Because Sometimes You Just Need an Escapist Mystery Novel

[If you’re here for the issues/addresses write-ups for postcarding, just scroll down. They’re right below.]

One of my favorite summer pleasures is reading mystery novels. I confess to a weakness for particular tropes: famous writers as detectives, historical novels with narrators who both reflect and question the times in which they live, unreliable narrators, female detectives, and anything involving epidemic disease, particularly plague. In the last week or so, I’ve read a quartet of mysteries that I can comfortably recommend to readers with similar interests.

Light in the Shadows by Linda Lafferty and Andy Stone, Lake Union Publishing, published 1 June, 2019, http://freshfiction.com/book.php?id=97351

Light in Shadows moves between two timelines: one during the life of bad-boy painter Michelangelo Merisi da Caravaggio, whose career crossed from the late 1500s to the early 1600s; the other set in the present day and featuring an unlikely trio of characters—an art history student, a gay son from a mafia family, and a retired professor taking classes in Italy while mourning his wife’s death—trying to solve the murder of a priest who may, or may not, have discovered an unknown Caravaggio painting. Caravaggio comes across as a fascinating, but not very pleasant man, which concurs with the little I know about his life. These chapters are action-packed, but the real heart of the novel lies in the trio of amateur detectives negotiating very difficult relationships with themselves and with one another. Discovering whether the painting is a Caravaggio becomes much less important than seeing how the connections among these three develop.

Season of Darkness by Cora Harrison, Severn House, publishing date 1 July, 2019, http://severnhouse.com/book/Season+of+Darkness/8967

Season of Darkness features Charles Dickens and Wilkie Collins as the sleuthing team, aided—or not—by housemaid Sesina, who was friends with the murder victim at the heart of the story. Dickens and Collins are an effective pair, the one much more self-assured than the other, which gives them an interesting mix of dissimilar strengths. The author sets enough false trails to keep readers guessing until the fast-paced ending. The depiction of the class divides in English society at the time, particularly the rather condescending “generosity” of some in the upper classes gives readers something to mull over after the mystery is solved.

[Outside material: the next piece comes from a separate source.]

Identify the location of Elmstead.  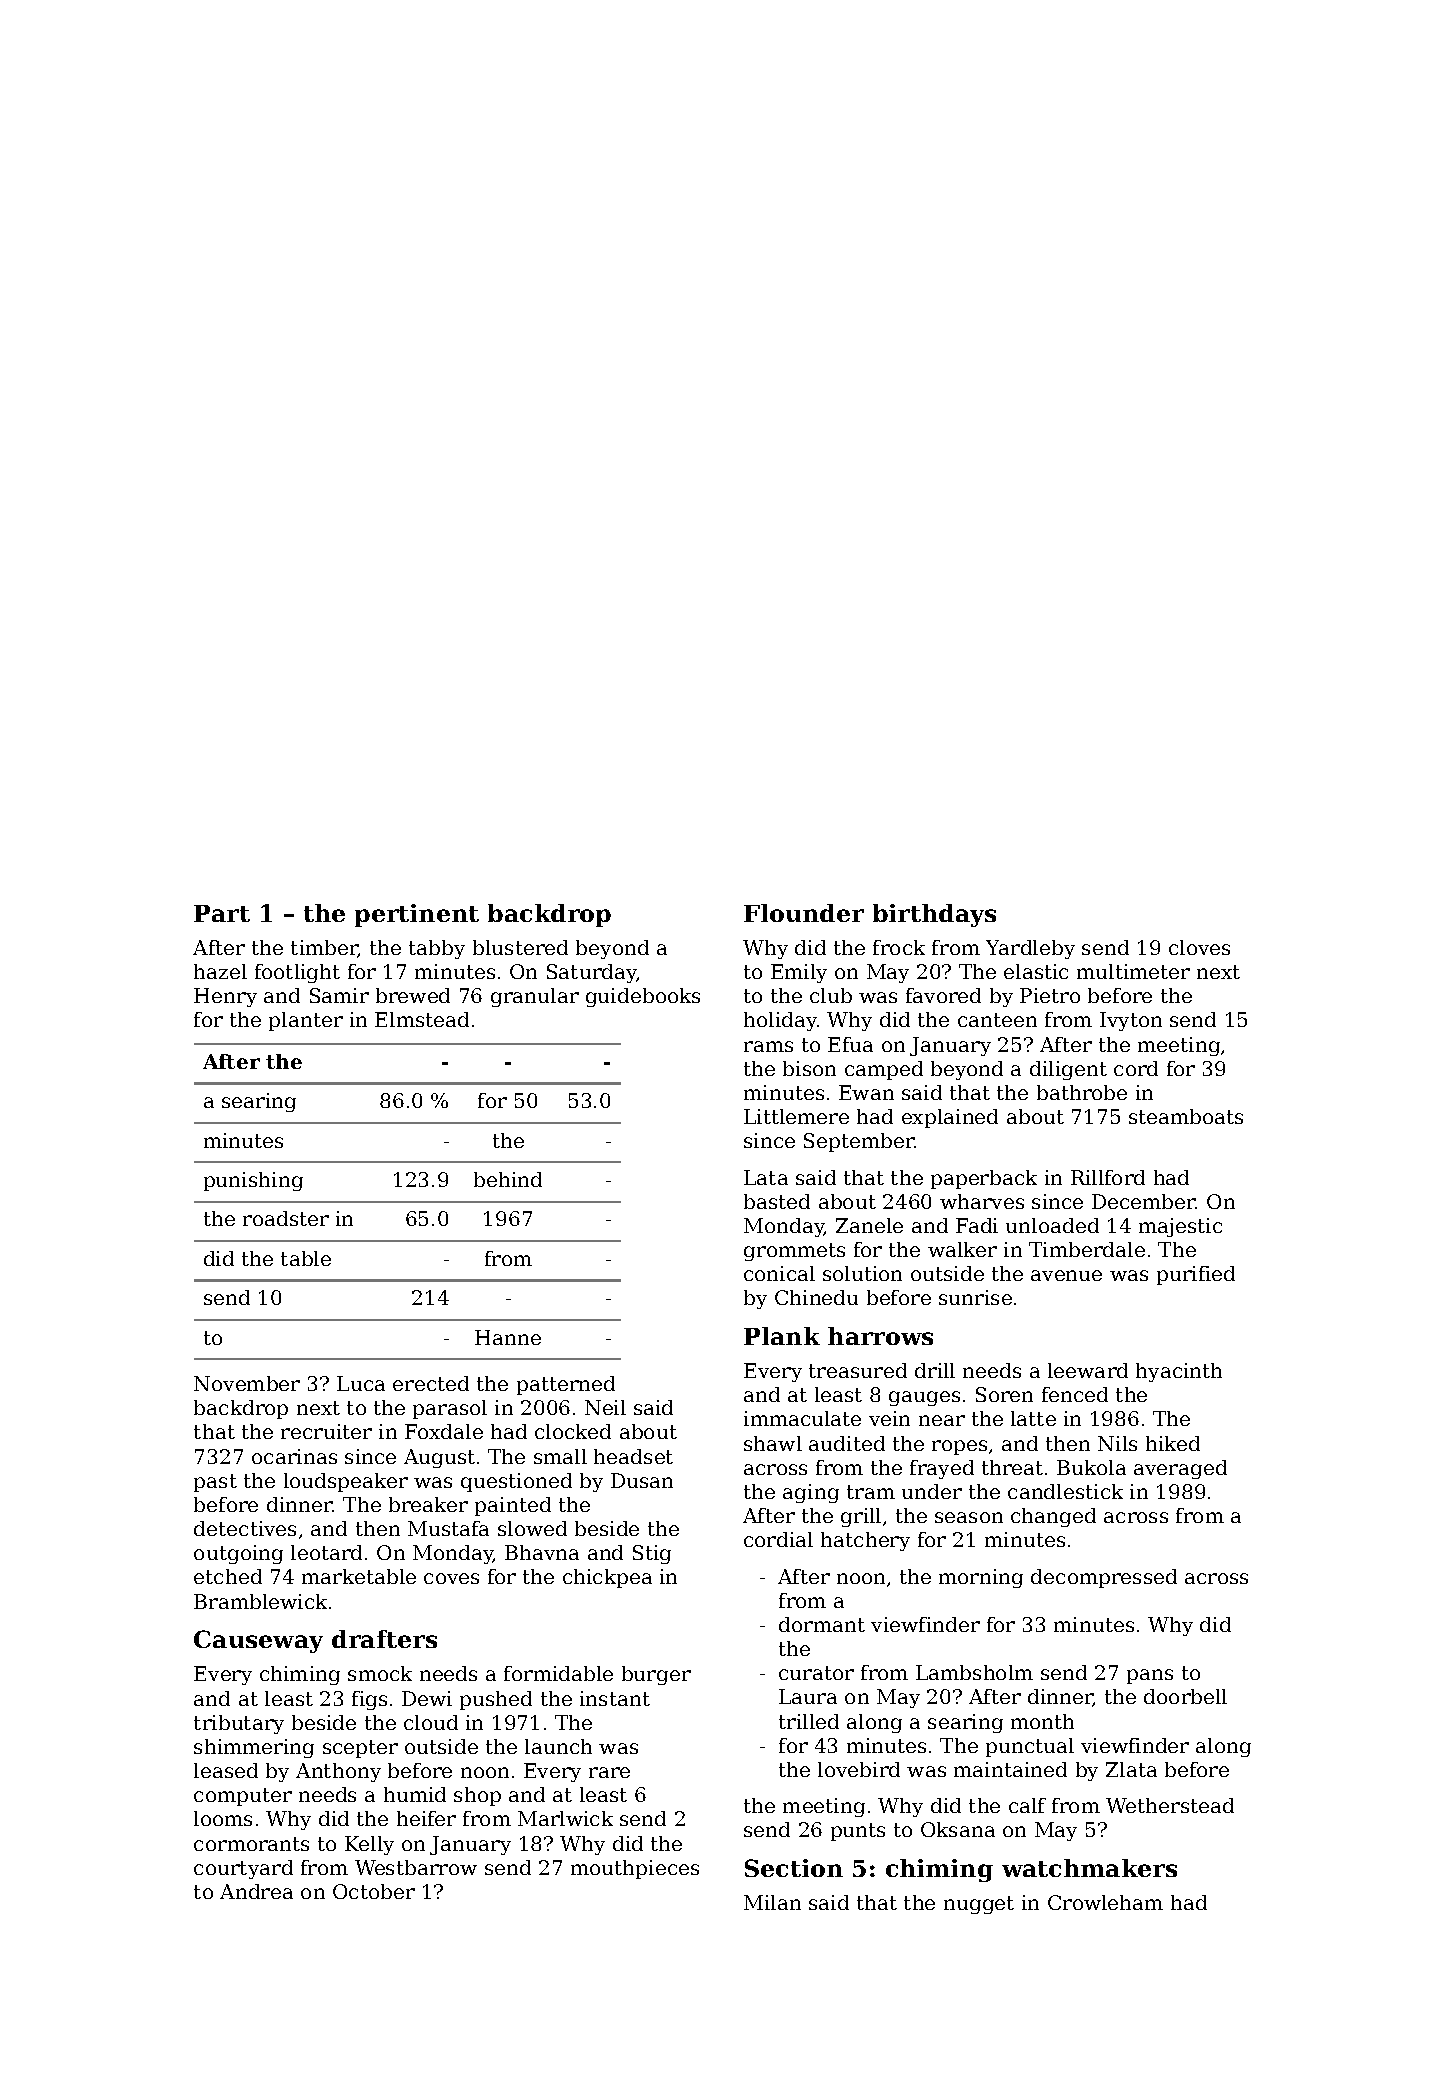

Black Death by M.J. Trow, Severn House, publishing date 1 July, 2019, http://severnhouse.com/book/Black+Death/8973

In Black Death our sleuth is Christopher Marlowe, playwright and intelligencer. Robert Greene, a competitor and enemy since their college days, has died after penning a letter to Marlowe claiming he is being murdered and asking Marlowe to bring the killer to justice. From here, the plot grows increasingly complex, with two other possible murders, an epidemic of plague, a subplot set in Bedlam, and both an unscrupulous plague doctor with apprentices and the great alchemist John Dee. Shakespeare—a not particularly bright, not particularly gifted Shakespeare—provides moments of comedy within the action. And, oh yes, there’s a bear. If you have any interest in Tudor history or drama you’ll be delighted with this read that pulls in many of the eras key characters and concerns.

The Leaden Heart by Chris Nickson, Severn House, publishing date 1 July, 2019, http://severnhouse.com/book/The+Leaden+Heart/8968

I’ve been reading the Tom Harper series, set in late 19th Century Leeds, since its inception, and it continues to reward. In The Leaden Heart, Harper is now a Detective Superintendent; Leeds remains a grimy, industrial city with a significant wealth gap. When the brother of a former colleague commits suicide, Harper finds that a new kind of crime, involving complex financial dealings, is stretching the skills of his station house. Meanwhile, Harper’s wife Annabelle continues to serve as a poor law commissioner, simultaneously struggling against the mistreatment of the city’s poorest residents while battling with the misogyny of the other commissioners, all of whom are men determined to reject any idea proposed by a woman.